◆ **Problems to work on**
#1 List every organization or official body mentioned by name in the excerpt on mortgage-backed securities and housing markets, including its footnote.
#2 Extend the excerpt on mortgage-backed securities and housing markets, picking up right after its final sentence.

◆ **Extracted text**

Prices for MBS have been affected by changing views of housing markets.
Early in the turmoil, many observers believed that problem loans were largely a
subprime phenomenon. However, falling house prices in California, Florida, and
several other formerly booming states have exacerbated default rates among all
categories of borrowers in those regions. One contributing factor is that mortgage
debts exceed the market value of some borrowers homes; therefore, some of these
borrowers are increasingly tempted to walk away from their mortgages. As a result,
some investors consider a wider class of MBS tainted and these assets are harder to
sell at any price. When mortgage problems were considered only a subprime
problem, few thought that Fannie Mae or Freddie Mac had a great deal of exposure
to problem loans.36 Subsequently, problems in the broader market have shown that
Fannie Mae and Freddie Mac had more problem loans than originally thought.
Because housing markets and financial markets are linked, many have expressed
skepticism that financial markets will recover before housing markets stabilize.
36 See for example, Allen Fishbein, Director of Housing and Credit Policy, Consumer
Federation of America, “Testimony Before the House Financial Services Committee,”
March 15, 2007, pp. 6-7, suggesting that the GSEs be encouraged to lead the market among
riskier borrower groups, including lower-income, first-time home buyers, and minorities.

Data items:
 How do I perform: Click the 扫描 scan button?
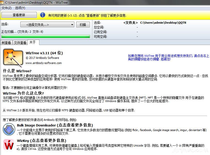(x=83, y=25)
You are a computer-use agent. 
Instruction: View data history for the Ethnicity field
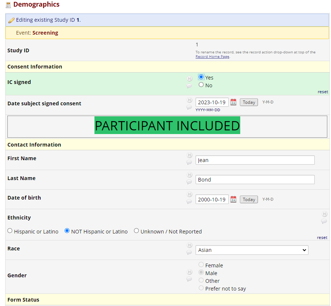(x=324, y=214)
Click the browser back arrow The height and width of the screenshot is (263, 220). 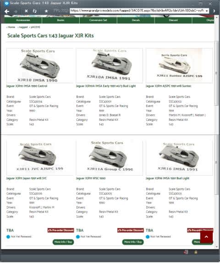(x=7, y=11)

◆ **Final answers**
#1
Fannie Mae
Freddie Mac
Consumer Federation of America
House Financial Services Committee

#2
CRS-18
Liquidity and Uncertainty
Loss of liquidity has been one of several problems in financial markets since the
beginning of what originally became known as the subprime crisis. Liquidity refers
to the ability to sell an asset quickly without suffering a significant price reduction
— cash is typically the most liquid asset. A firm is liquid if it has a significant
portion of its assets in liquid form or can easily access debt markets to acquire liquid
assets as needed. A firm is solvent if the value of its assets is greater than the value
of its liabilities. An insolvent firm can be in trouble even if all of its assets are
perfectly liquid, such as in cash. When mortgage-related securities held by
investment banks and other financial firms suffered higher than expected default
rates, the MBS lost their liquidity in part because potential buyers were uncertain as
to which securities contained the loans that were unlikely to perform. Complex
accounting rules which allowed certain assets to be held off-balance sheet made the
uncertainty worse, and many mortgage-related securities became illiquid.
Policymakers attempted to restore liquidity to MBS markets over the past year.
The Federal Reserve increased liquidity to markets in general by lowering interest
rates. It provided liquidity to targeted financial firms by expanding the list of
institutions that could directly access the discount window and by providing regular
liquidity auctions.37 The Federal Reserve also attempted to increase the liquidity of
mortgage-related assets by adding them to the list of collateral that it would accept
for loans. The government tried to increase the liquidity of mortgages by increasing
the conforming loan limit (the maximum size loan that the GSEs may purchase).
Despite these efforts, financial markets continue to experience significant turmoil.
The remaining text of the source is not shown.